The weather industry is one of my favourite things in My Little Pony, so I'm definitely following this! It'll be fun to see Fluttershy doing pegasus stuff for once.:fluttershysad:

ERS! o crap....and i thought the IRS was bad enough!


The tanks are compressed I assume. Denser clouds wouldn't be able to be compressed as much. (Ignoring the whole compressing water thing)

im really looking forward to seeing this.

really great intro

you have a very capturing writing style

I'm not much of a literary person so I can't really offer you any constructive critisism on your writing because to me it looks pristine and totally flawless.

However I have worked as a industrial operator and to me these scenes feel both plausable and familiar. Well done! I'm hooked, again!

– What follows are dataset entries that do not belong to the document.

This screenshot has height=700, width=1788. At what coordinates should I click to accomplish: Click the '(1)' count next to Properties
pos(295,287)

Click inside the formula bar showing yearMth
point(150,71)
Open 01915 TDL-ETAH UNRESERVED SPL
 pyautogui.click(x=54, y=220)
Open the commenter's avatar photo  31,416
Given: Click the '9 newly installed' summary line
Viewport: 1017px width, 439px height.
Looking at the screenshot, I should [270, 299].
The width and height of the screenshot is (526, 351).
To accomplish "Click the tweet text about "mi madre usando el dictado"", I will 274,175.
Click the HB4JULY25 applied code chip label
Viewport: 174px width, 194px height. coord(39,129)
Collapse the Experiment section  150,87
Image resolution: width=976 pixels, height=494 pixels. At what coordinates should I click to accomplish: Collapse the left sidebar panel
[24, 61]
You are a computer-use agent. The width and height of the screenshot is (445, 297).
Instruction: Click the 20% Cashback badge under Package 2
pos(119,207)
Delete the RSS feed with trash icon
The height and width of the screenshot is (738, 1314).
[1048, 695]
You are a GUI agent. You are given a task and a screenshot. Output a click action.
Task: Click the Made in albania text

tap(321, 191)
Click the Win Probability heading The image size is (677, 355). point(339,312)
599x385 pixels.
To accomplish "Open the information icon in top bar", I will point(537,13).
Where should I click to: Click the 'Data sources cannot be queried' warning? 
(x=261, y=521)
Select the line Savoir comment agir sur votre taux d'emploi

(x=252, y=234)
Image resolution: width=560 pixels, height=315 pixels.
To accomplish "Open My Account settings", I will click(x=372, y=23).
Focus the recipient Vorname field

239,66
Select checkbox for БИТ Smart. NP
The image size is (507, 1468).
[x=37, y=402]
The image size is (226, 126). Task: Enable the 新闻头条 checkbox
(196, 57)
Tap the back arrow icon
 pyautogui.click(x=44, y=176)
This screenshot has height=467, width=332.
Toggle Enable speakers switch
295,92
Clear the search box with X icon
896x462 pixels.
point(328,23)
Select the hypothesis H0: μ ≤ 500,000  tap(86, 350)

I'd like to ad 1 tidbit as to why this feels so familiar to me aswell:

The relation between the Operator and the janitor in the factory reminds me of the relationship common between maintenance crew and production crew in many factories. While the production is halted due to problems the maintenance crew is kneedeep in shit working to fix whats disrupting production. In such cases production workers (who at this point will be rolling their thumbs (if they have any)) will sometimes be reassigned to help out maintenance to fix shit faster. But when production is going flawlessly maintenance finally gets a break, but then the production workers will be sweating cuz production is going 100%. It's like when 1 unit gets a breather the other is sweatin'. so while your grateful to get a break you also feel guilty for enyoying your slack because the other units bustin balls. And that guilttrip can make the 2 units reach out and help each other in ways that is alien to most other workplaces.

I've been there and I've been offered a cup o joe by a friendly maintenance guy just like that. It just feels so frigging real it's scary.

PS That paranthesis about if the workers have thumbs isn't only a pony linguo reference, I worked at a sawmill so I heard a tale or two about missing digits. Seen one too. not that I'd wanna get into details. t'was nasty shit.

Interesting.  But Los Pegasus, I think, was supposed to parody Los Angeles.  Hence the name, Angels, Pegasi.  Anyway.

>>1302825 No shit sherlock? :P That has been used in countless fics be4.

Well, I'm being an ass here.

Change of tune: Welcome to the the glory of fimfiction. Hope you enyoy your stay. I have.